Dopo il meltdown del dibattito in New Hampshire, Rubio ha sfoderato le sue due migliori prestazioni televisive di questo ciclo elettorale. E la performance del senatore junior della Florida all’Università di Houston, trasmessa da CNN e Telemundo, è probabilmente la sua migliore di sempre. Delizioso lo scambio di battute con il quale è riuscito a ribaltare contro Trump una sua presunta debolezza (R:«Sounds like you’re repeating yourself»; T:«I saw you in a debate a couple weeks ago repeat yourself five times»; R:«I saw you repeat yourself five times five seconds ago!»). Particolarmente efficaci i suoi attacchi al frontrunner su immigrazione (o per meglio dire, sui lavoratori stranieri assunti da Trump), Israele e Obamacare, soprattutto quando effettuati in combinazione con Cruz. Coglie al balzo l’assist dell’ultimo minuto regalatogli da Mitt Romney e attacca anche sui tax return il tycoon newyorkese. Niente di tutto questo, ormai, potrebbe essere sufficiente per danneggiare seriamente Trump, ma tra le pieghe del dibattito di Houston si è intravista l’unica possibilità per il GOP di evitare una resa incondizionata a The Donald: un ticket Rubio-Cruz (Cruz-Rubio mi sembra, oggettivamente, più complicato), se messo in piedi prima del SuperTuesday, potrebbe forse ancora riuscire a respingere l’invasore. Sarebbe interessante sapere cosa ne pensano Cruz e, soprattutto, quel pezzo consistente di establisment del partito che sembra preferire Trump al senatore del Texas. Potrebbe, in ogni caso, essere già troppo tardi.

TED CRUZ – 7+

Una performance molto buona, quella del senatore texano, solo in parte oscurata dall’exploit di Rubio. Se il senatore della Florida sceglie di attaccare Trump mettendolo di fronte alle contraddizioni – logiche – tra le sue dichiarazioni (e azioni) passate e le idee cardine della sua campagna elettorale, Cruz preferisce giocare la carta “emozionale”, cercando di instillare negli elettori repubblicani il dubbio sulla potenziale inaffidabilità di un candidato estraneo, ideologicamente e sostanzialmente – alla tradizione moderna del Grand Old Party. Anche in questo caso, gli attacchi funzionano meglio quando sono sferrati in combinazione con quelli di Rubio. Peccato che i due abbiano speso gran parte della campagna elettorale danneggiandosi l’un l’altro, noncuranti del vantaggio che intanto Trump stava accumulando giorno dopo giorno.

DONALD TRUMP – 6

Quella di Houston non è stata la peggior performance di Trump, ma l’accerchiamento di cui è stato vittima da parte di Rubio e Cruz lo ha messo più di una volta in difficoltà. Niente di irreparabile, probabilmente, vista la sua capacità di rimanere in piedi – apparentemente senza un graffio – dopo gaffe e dichiarazioni che avrebbero messo al tappeto un toro. Anche ieri sera The Donald ha provato a ribattere colpo su colpo agli attacchi degli avversari, in alcuni casi con innegabile bravura. Ma troppo spesso ha scelto di rifugiarsi nel name calling quando messo alle corde, cosa che è accaduta più spesso in Texas rispetto agli ultimi dibattiti. Sembra ormai essere, comunque, il netto favorito per la nomination del GOP. E se la corsa non si trasforma presto in un testa-a-testa, questa ipotesi potrebbe trasformarsi molto rapidamente in una certezza.

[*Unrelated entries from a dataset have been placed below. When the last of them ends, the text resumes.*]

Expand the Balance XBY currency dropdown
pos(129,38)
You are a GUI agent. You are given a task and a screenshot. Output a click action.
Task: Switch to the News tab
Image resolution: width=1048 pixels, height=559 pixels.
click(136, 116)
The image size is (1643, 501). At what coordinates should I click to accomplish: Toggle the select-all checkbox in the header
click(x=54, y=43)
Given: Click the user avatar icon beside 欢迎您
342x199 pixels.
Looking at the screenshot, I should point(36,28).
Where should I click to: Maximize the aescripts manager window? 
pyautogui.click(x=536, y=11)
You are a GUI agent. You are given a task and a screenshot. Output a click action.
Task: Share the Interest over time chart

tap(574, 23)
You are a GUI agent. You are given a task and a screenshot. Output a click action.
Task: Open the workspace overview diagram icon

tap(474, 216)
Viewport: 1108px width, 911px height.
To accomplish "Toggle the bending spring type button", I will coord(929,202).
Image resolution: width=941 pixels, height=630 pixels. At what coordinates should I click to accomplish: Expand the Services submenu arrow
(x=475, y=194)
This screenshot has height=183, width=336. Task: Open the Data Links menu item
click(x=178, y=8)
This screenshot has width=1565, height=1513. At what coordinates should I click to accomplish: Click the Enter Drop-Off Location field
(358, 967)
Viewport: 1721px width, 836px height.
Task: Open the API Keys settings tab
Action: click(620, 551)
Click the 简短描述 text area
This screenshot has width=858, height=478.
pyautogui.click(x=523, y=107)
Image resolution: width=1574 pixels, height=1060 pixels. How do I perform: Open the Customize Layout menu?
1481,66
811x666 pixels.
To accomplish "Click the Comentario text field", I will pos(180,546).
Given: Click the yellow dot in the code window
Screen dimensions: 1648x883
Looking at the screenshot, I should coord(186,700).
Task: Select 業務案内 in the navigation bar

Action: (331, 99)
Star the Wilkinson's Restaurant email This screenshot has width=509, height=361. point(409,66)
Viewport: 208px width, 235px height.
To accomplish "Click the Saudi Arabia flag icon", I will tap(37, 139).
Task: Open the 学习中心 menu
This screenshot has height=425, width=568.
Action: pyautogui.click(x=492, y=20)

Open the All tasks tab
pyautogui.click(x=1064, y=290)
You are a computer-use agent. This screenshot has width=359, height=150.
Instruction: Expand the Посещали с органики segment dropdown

BEN CARSON/JOHN KASICH  – n.p.

Non possiamo andare oltre a un diplomatico “non pervenuto” per commentare le prestazioni dell’ex neurochirurgo di Detroit e del governatore dell’Ohio, quasi mai chiamati in causa dai moderatori e incapaci di inserirsi nel “balletto a tre” condotto fa Trump, Rubio e Cruz. Se Carson non vuole dare credito a chi parla della sua campagna elettorale come del “più sofisticato tour di presentazione librario della storia statunitense” e se Kasich vuole smentire chi lo accusa di restare in corsa solo per puntare alla vicepresidenza in un’amministrazione Trump, i due hanno un sola strada: quella del ritiro e di un (convincente) endorsement a favore di Rubio o Cruz.